Zamanında tepki verebildiğim için şanslıydım.
BOOOM—!
Prensin yumruğu ile yanımdaki kumun çarpışması sonucu kulak zarlarım patladı. Kulaklarıma hiçbir ses ulaşmıyordu, tek duyduğum sürekli bir çınlama sesiydi.
Bu yetmezmiş gibi, yumruğunun etkisiyle ters yöne uçtum.
Bununla birlikte, Prens'in aniden güçlenmesinin nedenini anladım.
'…Bu, Öfke Sütunu. Ne kadar öfkelenirse o kadar güçlenmesi gayet mantıklı.
Swoosh—!
Havada vücudumu döndürdüğümde, az önce bulunduğum yerde bir yumruk belirdi ve gözlerim uzun, kaslı kırmızı bir kola takıldı.

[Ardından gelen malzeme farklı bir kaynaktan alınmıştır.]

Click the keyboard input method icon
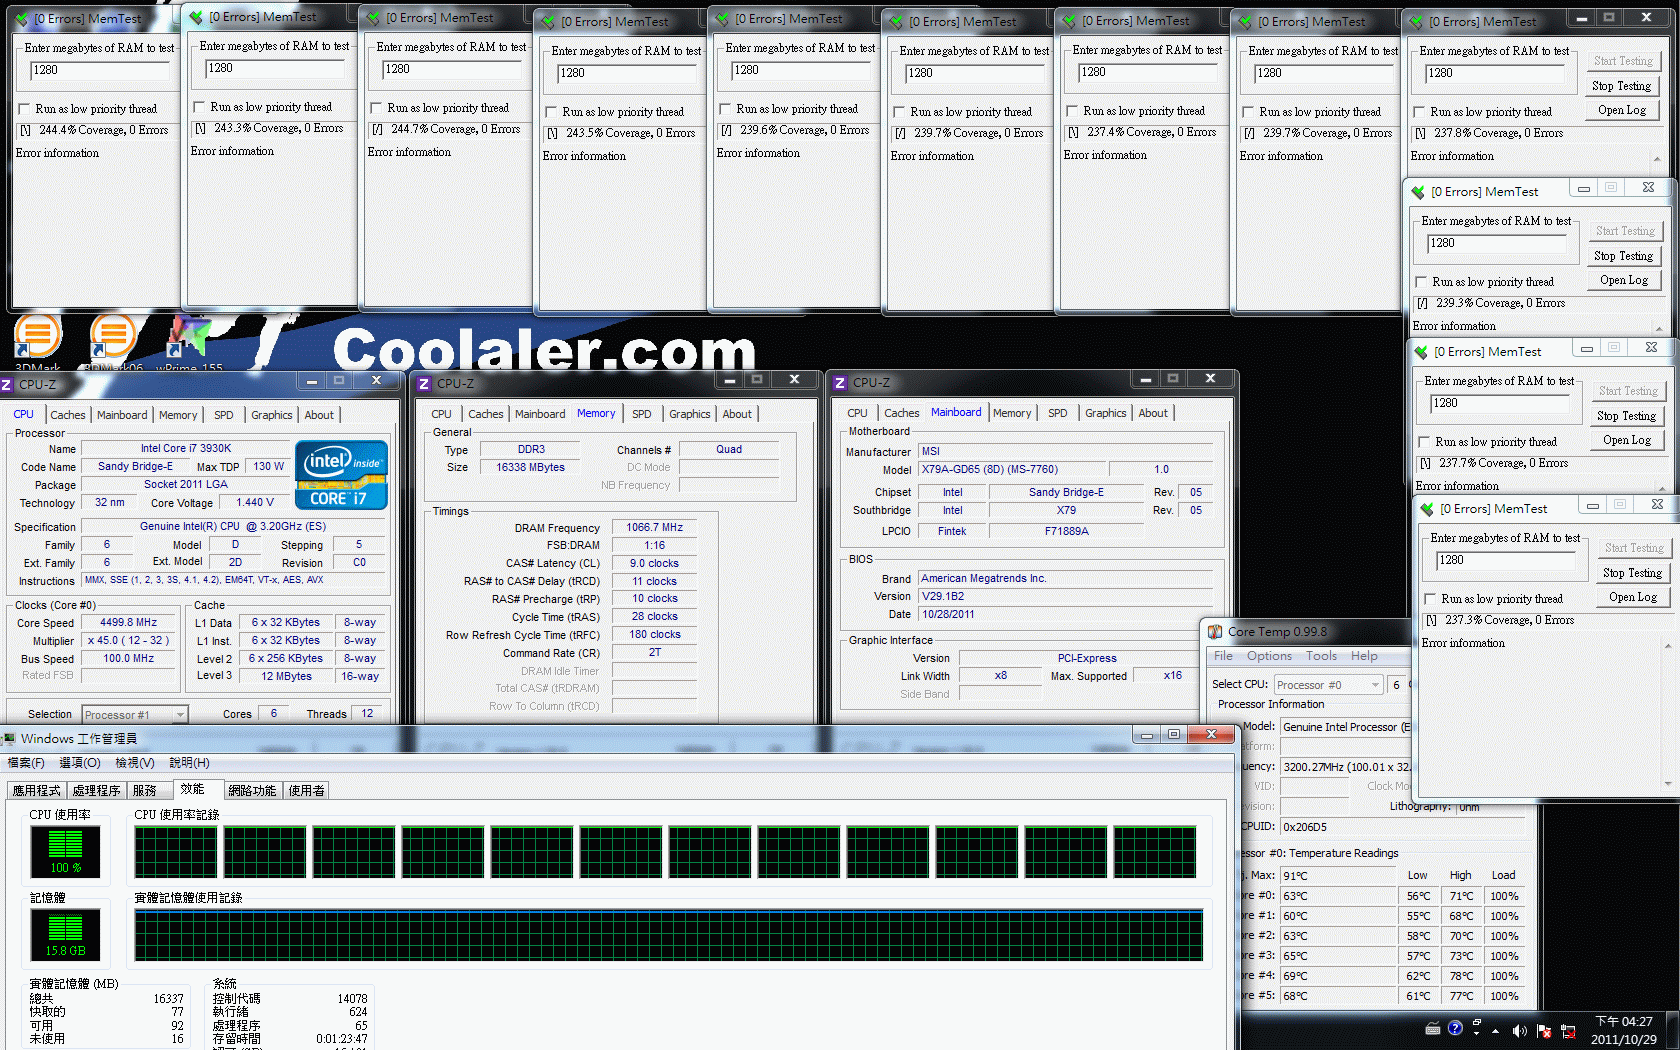This screenshot has width=1680, height=1050. point(1432,1028)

Kılıcımla kesmeye çalıştım, ama kılıcımı hareket ettiremeden kayboldu ve yukarıdan güçlü bir güç bana çarptı.
Boom—!
"Ukh."
Bir kez daha yere çakıldım ve hafif bir inilti çıkardım. Artık tüm vücudum ağrıyordu ve kafamdaki çınlama daha da şiddetlendi.
Elimi kuma bastırarak kendimi kaldırmaya çalıştım, ama hareket eder etmez bir şey başımın arkasını yakaladı ve beni kuma doğru itti.
BANG—!
"Ukh."
Prens değiştiği andan itibaren, kavga tek taraflıydı.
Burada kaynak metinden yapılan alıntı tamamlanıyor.